Place butter in a pan on the stove over medium-low heat. Don't let the butter brown, but liquefy.
Add tea leaves and let steep for 5 minutes on low heat.
Remove from heat and let sit for another 5 minutes.
Using a fine strainer/ sieve push the butter through into a bowl. Push hard on the tea leaves to get as much butter as possible. You want 1 cup in the end.
Let butter solidify and get cold again. Place in the refrigerator until hardened again. About 1 hour.
Cookies
In a mixer add butter and cream with sugar until smooth.

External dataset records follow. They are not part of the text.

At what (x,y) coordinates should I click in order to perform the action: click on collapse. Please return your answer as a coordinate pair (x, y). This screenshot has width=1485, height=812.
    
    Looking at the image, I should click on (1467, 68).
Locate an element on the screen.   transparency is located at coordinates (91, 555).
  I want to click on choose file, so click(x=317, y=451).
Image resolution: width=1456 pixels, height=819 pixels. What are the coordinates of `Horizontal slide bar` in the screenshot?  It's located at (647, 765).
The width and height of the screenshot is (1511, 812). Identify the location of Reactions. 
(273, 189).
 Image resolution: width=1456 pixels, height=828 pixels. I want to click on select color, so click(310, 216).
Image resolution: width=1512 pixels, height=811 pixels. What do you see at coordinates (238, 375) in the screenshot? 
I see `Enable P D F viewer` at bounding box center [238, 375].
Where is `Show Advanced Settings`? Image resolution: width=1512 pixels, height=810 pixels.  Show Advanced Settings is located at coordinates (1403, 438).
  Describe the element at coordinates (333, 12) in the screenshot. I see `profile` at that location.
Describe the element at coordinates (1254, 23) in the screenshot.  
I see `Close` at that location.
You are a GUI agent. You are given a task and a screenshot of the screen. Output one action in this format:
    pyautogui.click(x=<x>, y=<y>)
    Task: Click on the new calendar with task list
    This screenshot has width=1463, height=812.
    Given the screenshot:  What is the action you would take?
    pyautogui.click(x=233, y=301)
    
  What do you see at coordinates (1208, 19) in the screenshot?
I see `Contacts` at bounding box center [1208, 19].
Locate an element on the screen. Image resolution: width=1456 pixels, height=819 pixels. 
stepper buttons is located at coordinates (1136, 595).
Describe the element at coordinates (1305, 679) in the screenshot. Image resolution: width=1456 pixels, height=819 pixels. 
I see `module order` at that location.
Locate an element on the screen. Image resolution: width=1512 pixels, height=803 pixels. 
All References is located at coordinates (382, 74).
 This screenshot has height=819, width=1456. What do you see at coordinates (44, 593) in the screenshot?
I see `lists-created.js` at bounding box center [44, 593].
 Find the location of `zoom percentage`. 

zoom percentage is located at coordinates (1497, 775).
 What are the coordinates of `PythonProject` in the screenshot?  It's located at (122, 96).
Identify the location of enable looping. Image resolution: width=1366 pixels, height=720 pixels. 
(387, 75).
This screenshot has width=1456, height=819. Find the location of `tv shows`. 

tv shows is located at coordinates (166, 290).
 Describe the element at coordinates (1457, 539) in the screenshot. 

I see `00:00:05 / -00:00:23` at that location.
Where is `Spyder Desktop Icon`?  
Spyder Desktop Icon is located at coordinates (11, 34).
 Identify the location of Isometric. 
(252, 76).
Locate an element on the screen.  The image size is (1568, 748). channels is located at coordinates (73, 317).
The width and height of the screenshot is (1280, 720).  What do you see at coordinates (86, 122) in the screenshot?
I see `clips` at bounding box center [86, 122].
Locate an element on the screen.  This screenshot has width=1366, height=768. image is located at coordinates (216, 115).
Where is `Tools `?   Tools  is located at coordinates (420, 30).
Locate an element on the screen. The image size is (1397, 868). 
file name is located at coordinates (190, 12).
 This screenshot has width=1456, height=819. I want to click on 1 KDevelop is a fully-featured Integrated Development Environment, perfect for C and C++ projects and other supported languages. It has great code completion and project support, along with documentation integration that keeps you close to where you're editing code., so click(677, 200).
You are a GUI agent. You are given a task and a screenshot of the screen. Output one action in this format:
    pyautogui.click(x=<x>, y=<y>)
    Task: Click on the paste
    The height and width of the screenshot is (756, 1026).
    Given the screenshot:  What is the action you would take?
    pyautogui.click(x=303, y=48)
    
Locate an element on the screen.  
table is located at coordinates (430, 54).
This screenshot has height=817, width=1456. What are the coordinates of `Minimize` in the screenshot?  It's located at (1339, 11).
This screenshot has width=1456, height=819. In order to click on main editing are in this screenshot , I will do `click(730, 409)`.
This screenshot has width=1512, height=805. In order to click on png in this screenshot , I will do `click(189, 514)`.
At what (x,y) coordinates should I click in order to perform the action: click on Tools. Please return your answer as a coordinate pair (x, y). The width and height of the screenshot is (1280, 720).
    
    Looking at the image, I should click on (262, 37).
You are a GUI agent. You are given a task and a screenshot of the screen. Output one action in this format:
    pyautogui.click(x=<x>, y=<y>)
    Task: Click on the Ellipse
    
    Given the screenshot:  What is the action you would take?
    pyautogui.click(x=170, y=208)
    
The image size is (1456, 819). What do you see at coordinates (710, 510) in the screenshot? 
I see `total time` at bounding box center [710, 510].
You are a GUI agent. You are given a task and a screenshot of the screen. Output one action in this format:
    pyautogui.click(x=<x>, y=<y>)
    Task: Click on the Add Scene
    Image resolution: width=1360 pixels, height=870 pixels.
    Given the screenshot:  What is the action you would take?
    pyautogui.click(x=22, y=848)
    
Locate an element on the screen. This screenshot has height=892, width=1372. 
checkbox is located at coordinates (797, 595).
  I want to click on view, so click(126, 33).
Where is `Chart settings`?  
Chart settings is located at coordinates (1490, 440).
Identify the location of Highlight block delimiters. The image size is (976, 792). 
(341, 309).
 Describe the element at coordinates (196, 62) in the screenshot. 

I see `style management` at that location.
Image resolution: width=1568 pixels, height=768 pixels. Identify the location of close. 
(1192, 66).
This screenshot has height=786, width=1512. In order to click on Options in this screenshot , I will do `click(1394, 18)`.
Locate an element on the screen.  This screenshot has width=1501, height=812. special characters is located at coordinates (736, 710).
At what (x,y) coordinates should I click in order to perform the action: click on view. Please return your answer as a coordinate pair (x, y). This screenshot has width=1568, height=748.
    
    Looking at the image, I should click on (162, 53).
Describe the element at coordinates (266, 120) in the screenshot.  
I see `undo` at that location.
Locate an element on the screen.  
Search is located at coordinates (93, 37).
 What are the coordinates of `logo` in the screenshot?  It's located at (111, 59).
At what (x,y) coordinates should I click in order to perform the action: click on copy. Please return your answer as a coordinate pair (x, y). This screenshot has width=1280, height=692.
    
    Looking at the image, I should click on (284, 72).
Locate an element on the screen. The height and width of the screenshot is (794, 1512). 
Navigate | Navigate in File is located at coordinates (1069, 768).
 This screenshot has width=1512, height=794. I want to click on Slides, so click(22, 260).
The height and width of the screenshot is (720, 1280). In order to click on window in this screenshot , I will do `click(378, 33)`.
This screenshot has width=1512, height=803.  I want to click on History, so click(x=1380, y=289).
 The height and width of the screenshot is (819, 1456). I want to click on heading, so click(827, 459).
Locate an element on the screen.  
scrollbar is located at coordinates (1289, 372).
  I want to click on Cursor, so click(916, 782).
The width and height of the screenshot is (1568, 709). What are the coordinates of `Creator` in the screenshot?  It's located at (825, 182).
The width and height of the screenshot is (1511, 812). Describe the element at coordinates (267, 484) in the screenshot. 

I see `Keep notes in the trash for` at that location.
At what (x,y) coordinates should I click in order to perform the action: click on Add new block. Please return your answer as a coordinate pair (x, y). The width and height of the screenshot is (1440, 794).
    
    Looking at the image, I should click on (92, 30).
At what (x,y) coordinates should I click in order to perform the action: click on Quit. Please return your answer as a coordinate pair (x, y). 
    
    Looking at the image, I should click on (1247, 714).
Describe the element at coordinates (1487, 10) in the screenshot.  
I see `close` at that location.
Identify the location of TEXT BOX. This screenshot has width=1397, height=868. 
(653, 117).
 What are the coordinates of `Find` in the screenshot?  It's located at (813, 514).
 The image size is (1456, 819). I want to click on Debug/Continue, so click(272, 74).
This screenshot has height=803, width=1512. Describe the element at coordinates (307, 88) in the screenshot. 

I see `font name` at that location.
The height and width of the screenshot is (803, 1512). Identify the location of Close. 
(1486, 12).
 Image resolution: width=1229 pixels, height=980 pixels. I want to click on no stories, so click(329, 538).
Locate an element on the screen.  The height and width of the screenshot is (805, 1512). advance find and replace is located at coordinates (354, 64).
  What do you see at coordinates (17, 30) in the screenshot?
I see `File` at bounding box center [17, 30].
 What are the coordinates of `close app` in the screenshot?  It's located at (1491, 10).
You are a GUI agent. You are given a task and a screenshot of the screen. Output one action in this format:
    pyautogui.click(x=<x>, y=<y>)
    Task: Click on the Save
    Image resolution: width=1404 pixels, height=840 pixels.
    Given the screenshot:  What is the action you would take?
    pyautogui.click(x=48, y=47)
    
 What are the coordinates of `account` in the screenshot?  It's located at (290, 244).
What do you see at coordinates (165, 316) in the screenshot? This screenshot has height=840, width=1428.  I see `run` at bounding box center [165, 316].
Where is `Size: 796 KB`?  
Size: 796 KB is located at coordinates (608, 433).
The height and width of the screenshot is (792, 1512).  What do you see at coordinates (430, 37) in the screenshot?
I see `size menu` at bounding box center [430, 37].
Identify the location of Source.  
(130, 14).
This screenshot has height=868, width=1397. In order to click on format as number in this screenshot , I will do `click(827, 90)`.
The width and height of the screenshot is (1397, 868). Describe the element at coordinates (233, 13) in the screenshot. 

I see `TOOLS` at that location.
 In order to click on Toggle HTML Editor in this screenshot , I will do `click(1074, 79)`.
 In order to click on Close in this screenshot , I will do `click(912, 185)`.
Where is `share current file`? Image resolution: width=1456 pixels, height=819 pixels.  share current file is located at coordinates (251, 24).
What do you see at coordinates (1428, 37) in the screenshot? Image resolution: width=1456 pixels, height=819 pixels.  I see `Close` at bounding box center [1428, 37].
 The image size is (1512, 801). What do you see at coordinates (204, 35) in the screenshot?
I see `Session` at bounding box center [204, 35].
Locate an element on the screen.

In a separate bowl mix flour, tea leaves and salt. Slowly add dry ingredients into butter and sugar mixture.
Once added completely, let the dough become one full dough ball. Wrap in plastic wrap and allow to cool for 1 hr.
Preheat oven to 325 F and use parchment paper to line 2 baking sheets.
Roll out dough onto a floured surface about ¼ inch thick. Use a cookie cutter to cut shapes out. Place on pan. Dust with a bit of sugar and salt.
Bake for 22-25 minutes, until golden brown. Allow to cool and enjoy
Notes
- Tea: You can use your favorite tea leaves. I prefer something floral or earl grey.- Infusing butter: this way you'll get the best flavor, but you do need to re-cool butter, which might be best to do the night before.